--- Pasaje de origen ---
***
Hasta qué grado se toleraba esta norma doble en aquellos días, no sabemos; pero ciertamente en la actualidad no hay dos normas a los ojos de Dios, y frecuentemente los hombres son los mayores ofensores. El Señor juzgará tan severamente a todo hombre que contemporiza con la decencia y comete los atroces crímenes, como a la mujer; y téngase presente que aun cuando a menudo la pena parece caer más pesadamente sobre la mujer, ningún hombre eludirá el castigo total del padecimiento y del tormento, del remordimiento y de las privaciones.

La excomunión es el castigo.

Para el beneficio de los Santos de los Últimos Días, el Señor nos ha dado una declaración directa y bien definida en cuanto al adulterio.

“…Si un hombre recibe a una mujer en el nuevo y sempiterno convenio, y si ella se junta con otro hombre, y no se lo he señalado por el ungimiento santo, ella ha cometido adulterio y será destruida.

“Si no ha entrado en el nuevo y sempiterno convenio y se allega a otro hombre, ha cometido adu1terio.

“Y si su marido se allega a otra mujer, y él se hallaba bajo pacto, él ha violado su voto y cometido adulterio” (D. y C. 132:41-43).

El castigo en esta vida se define con igual claridad:

“No cometerás adulterio; y el que cometiere adulterio y no se arre­pienta, será expulsado” (D. y C. 42:24).
***
[Registros de un conjunto de datos de señalización]
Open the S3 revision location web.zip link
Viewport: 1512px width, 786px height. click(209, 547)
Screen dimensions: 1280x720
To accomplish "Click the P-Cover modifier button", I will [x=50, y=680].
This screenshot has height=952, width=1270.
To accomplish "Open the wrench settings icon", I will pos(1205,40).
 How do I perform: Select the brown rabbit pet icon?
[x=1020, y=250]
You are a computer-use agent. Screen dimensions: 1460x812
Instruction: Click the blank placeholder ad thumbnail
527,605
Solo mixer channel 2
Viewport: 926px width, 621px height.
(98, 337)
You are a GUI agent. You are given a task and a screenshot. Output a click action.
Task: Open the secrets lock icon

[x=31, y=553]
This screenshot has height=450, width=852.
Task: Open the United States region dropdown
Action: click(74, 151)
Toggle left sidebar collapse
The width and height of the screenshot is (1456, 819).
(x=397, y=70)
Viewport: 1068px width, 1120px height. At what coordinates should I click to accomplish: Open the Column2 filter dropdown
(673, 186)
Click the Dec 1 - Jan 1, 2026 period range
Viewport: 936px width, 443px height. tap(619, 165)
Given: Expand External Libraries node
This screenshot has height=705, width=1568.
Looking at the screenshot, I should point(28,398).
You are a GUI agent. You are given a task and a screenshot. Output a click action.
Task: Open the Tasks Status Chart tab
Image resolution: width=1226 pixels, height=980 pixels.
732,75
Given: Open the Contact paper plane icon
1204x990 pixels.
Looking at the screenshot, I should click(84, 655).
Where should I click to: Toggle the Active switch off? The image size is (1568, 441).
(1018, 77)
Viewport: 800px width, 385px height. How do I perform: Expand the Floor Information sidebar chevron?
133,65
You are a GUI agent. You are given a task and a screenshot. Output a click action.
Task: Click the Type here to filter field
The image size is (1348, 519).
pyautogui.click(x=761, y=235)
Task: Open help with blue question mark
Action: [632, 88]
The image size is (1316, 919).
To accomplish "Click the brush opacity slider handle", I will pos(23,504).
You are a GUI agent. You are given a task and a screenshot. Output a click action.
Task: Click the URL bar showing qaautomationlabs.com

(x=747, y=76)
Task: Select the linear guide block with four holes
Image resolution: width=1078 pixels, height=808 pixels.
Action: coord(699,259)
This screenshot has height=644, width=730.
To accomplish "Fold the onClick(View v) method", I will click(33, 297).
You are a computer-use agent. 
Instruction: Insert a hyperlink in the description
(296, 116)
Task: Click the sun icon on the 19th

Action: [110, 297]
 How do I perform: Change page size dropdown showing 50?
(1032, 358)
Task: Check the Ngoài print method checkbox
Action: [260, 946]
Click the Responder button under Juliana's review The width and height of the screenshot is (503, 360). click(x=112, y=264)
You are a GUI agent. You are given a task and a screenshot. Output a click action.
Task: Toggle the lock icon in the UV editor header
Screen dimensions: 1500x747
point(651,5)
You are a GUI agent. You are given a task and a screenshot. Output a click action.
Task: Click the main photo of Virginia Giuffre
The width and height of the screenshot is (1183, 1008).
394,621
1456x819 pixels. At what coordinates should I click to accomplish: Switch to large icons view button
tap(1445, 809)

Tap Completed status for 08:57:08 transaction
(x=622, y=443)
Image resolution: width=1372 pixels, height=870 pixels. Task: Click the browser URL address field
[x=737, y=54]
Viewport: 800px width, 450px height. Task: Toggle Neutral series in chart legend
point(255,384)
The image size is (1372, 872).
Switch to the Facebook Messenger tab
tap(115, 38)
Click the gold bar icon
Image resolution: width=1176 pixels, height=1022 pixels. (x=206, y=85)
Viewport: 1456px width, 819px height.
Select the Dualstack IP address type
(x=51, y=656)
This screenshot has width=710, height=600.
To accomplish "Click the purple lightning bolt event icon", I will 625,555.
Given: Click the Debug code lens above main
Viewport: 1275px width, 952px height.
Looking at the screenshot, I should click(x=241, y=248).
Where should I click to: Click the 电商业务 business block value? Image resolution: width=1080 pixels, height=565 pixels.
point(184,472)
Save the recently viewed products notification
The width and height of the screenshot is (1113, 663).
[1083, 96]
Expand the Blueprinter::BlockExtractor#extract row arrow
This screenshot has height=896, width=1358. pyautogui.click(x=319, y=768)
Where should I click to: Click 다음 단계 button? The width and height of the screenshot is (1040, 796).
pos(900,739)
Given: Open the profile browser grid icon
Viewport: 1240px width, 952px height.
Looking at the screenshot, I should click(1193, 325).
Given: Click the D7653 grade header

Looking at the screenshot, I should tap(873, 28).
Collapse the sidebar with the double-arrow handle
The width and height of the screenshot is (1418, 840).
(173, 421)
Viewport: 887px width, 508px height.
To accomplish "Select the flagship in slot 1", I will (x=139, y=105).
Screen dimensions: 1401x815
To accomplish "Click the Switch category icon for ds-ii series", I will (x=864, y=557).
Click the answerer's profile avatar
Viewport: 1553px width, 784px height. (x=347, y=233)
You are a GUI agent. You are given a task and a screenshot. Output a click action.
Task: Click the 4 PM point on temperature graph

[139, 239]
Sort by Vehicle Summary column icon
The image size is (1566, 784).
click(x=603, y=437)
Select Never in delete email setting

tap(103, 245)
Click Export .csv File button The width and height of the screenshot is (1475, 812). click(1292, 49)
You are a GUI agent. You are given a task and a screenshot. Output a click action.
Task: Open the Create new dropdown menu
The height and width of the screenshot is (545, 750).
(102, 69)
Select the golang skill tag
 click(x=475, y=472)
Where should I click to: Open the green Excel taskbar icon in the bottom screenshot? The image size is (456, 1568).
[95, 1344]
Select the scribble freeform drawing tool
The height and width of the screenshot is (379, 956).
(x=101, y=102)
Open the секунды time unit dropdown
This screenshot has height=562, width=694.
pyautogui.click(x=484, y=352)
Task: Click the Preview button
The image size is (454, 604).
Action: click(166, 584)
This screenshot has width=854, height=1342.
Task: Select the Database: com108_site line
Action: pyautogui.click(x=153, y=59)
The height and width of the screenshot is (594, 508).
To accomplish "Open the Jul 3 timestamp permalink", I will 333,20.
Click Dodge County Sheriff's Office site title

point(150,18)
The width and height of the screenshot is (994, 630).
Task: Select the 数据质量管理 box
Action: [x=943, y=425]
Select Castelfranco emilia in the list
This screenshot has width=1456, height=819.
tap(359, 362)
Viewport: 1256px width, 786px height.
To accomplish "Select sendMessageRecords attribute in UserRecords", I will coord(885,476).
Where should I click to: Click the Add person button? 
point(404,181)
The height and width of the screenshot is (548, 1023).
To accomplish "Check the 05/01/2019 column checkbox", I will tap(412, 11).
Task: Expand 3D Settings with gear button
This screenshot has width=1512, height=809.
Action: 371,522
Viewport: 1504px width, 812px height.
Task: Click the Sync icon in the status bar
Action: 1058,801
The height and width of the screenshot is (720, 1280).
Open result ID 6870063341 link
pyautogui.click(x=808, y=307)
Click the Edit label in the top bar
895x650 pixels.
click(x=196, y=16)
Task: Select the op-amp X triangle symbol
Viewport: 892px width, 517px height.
***
--- Objetivos ---
a) Extrae del pasaje sobre el adulterio, sin alterar nada, el tramo que va desde "Para el beneficio" hasta "y será destruida.".
b) Reescribe el tramo del listado que va desde su comienzo hasta la línea que contiene "Looking at the screenshot, I should point(28,398).", ambas incluidas, cambiando "mixer" por "console" y dejando todo lo demás intacto. Entrega únicamente esas líneas.
El listado no guarda ninguna relación con el pasaje sobre el adulterio.

--- Respuestas ---
a)
Para el beneficio de los Santos de los Últimos Días, el Señor nos ha dado una declaración directa y bien definida en cuanto al adulterio.

“…Si un hombre recibe a una mujer en el nuevo y sempiterno convenio, y si ella se junta con otro hombre, y no se lo he señalado por el ungimiento santo, ella ha cometido adulterio y será destruida.

b)
Open the S3 revision location web.zip link
Viewport: 1512px width, 786px height. click(209, 547)
Screen dimensions: 1280x720
To accomplish "Click the P-Cover modifier button", I will [x=50, y=680].
This screenshot has height=952, width=1270.
To accomplish "Open the wrench settings icon", I will pos(1205,40).
 How do I perform: Select the brown rabbit pet icon?
[x=1020, y=250]
You are a computer-use agent. Screen dimensions: 1460x812
Instruction: Click the blank placeholder ad thumbnail
527,605
Solo console channel 2
Viewport: 926px width, 621px height.
(98, 337)
You are a GUI agent. You are given a task and a screenshot. Output a click action.
Task: Open the secrets lock icon

[x=31, y=553]
This screenshot has height=450, width=852.
Task: Open the United States region dropdown
Action: click(74, 151)
Toggle left sidebar collapse
The width and height of the screenshot is (1456, 819).
(x=397, y=70)
Viewport: 1068px width, 1120px height. At what coordinates should I click to accomplish: Open the Column2 filter dropdown
(673, 186)
Click the Dec 1 - Jan 1, 2026 period range
Viewport: 936px width, 443px height. tap(619, 165)
Given: Expand External Libraries node
This screenshot has height=705, width=1568.
Looking at the screenshot, I should point(28,398).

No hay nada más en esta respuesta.